I have a large database (millions of rows in hundreds of tables) that contains sensitive data (Think SSNs, account numbers, etc). I am tasked with safeguarding the data and have chosen to encrypt only sensitive data and not every field. This encryption is handled by the application, and not the database server, so all solutions require that the encryption process stays in the application.
Because there are existing JOINs in the application, I can't just encrypt every value separately because 2 identical values will yield different encrypted strings (and thus won't JOIN). I've chosen to key the data (a hash of the value, so the key will always be the same for each unique value) so that I can store the key in place of the original data and use it to look up the encrypted data when needed.

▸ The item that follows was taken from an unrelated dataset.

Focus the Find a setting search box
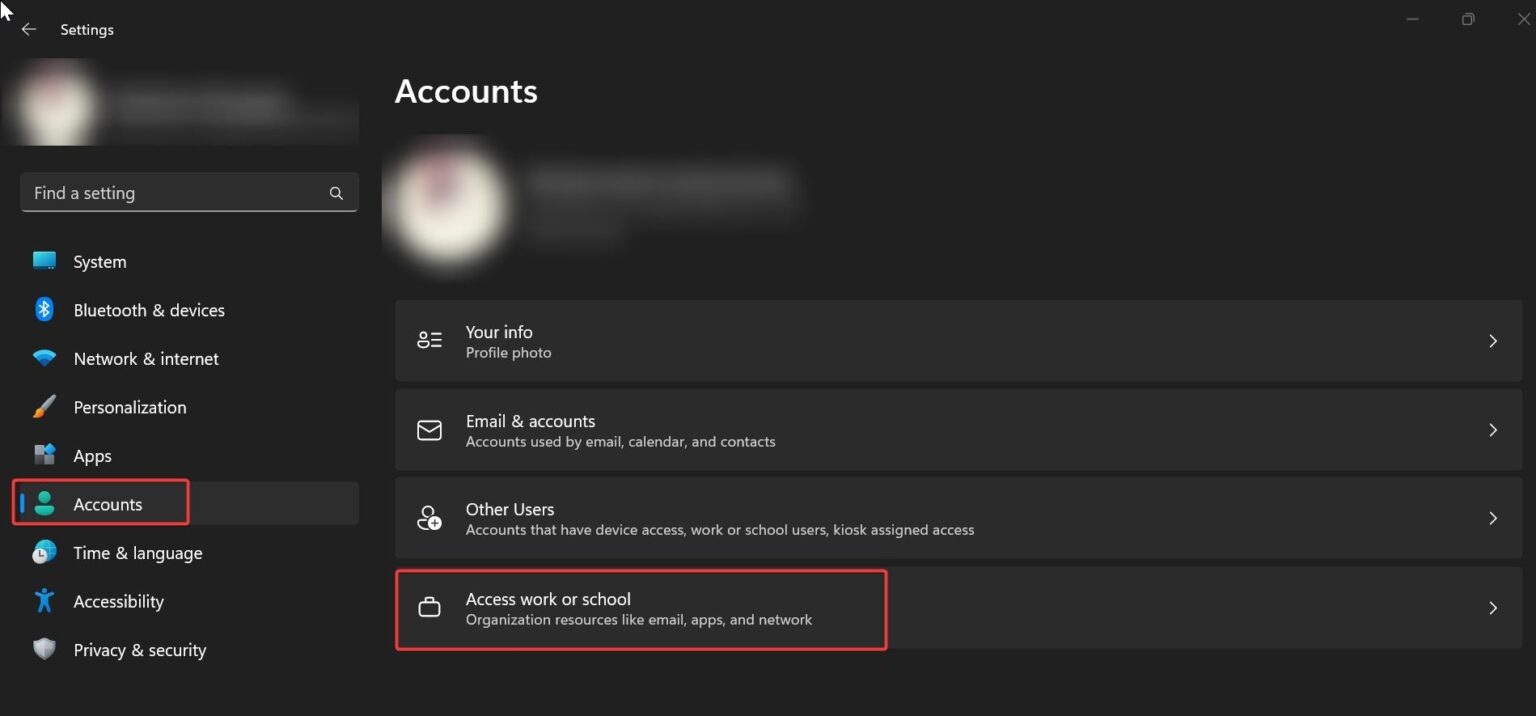The height and width of the screenshot is (716, 1536). click(175, 193)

So I need to go through the database, row-by-row, and encrypt certain fields, storing the encryption in a separate table, and then storing the key in place of the original data.

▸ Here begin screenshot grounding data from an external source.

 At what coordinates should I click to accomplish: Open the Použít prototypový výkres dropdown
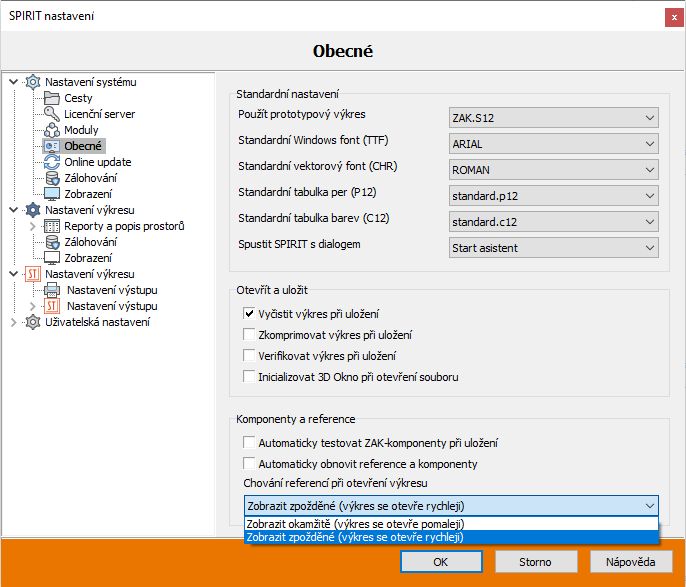tap(553, 117)
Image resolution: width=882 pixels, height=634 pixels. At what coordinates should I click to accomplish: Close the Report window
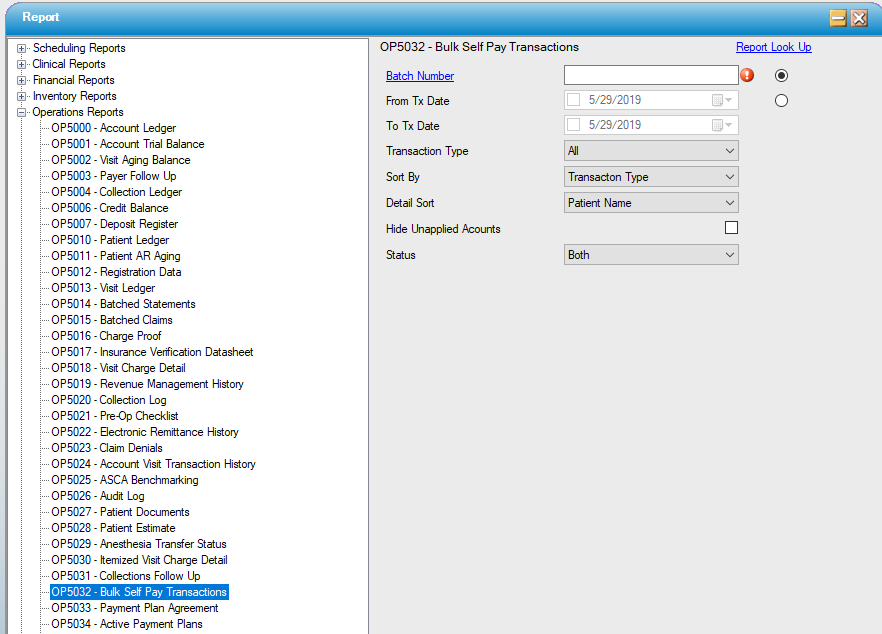[858, 18]
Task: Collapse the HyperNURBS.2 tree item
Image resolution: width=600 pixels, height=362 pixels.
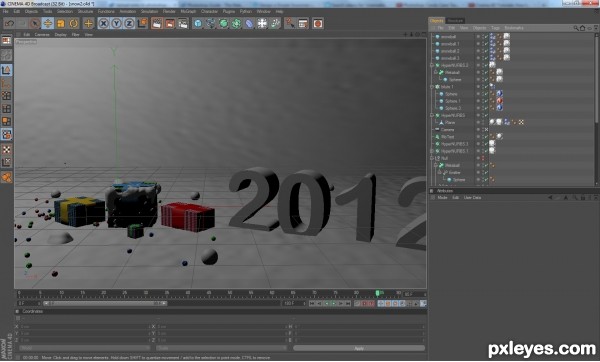Action: [x=432, y=65]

My problem is that looping over the data is very slow. 10-15 minutes per 1000 values. I've optimized the task by grouping the values so that I only have to encrypt each unique value 1 time and then update all instances of that value with the key in 1 UPDATE.
Is there a different approach (keeping all the encryption in the Application layer) that can speed up my task of encrypting the sensitive fields?
Best Answer
You're paying the extra price of network IO and there's not a whole lot you can do if you need to remove the encryption (really the key storage/management) from the database. If your MySQL instance is on a Unix host, you can try connecting with a Unix socket file instead of TCP/IP. Just host the app on the same machine during the encryption process, finish the DB then move the app back to wherever it should be.
If your MySQL DB is running on Windows then you're out of luck. You could still put the app on the same machine or isolate them from the rest of the network so you minimize impact from network congestion or switch latency but those are likely to yield limited improvement unless your network was really, really busy or if you were using some old 100Mbps switch.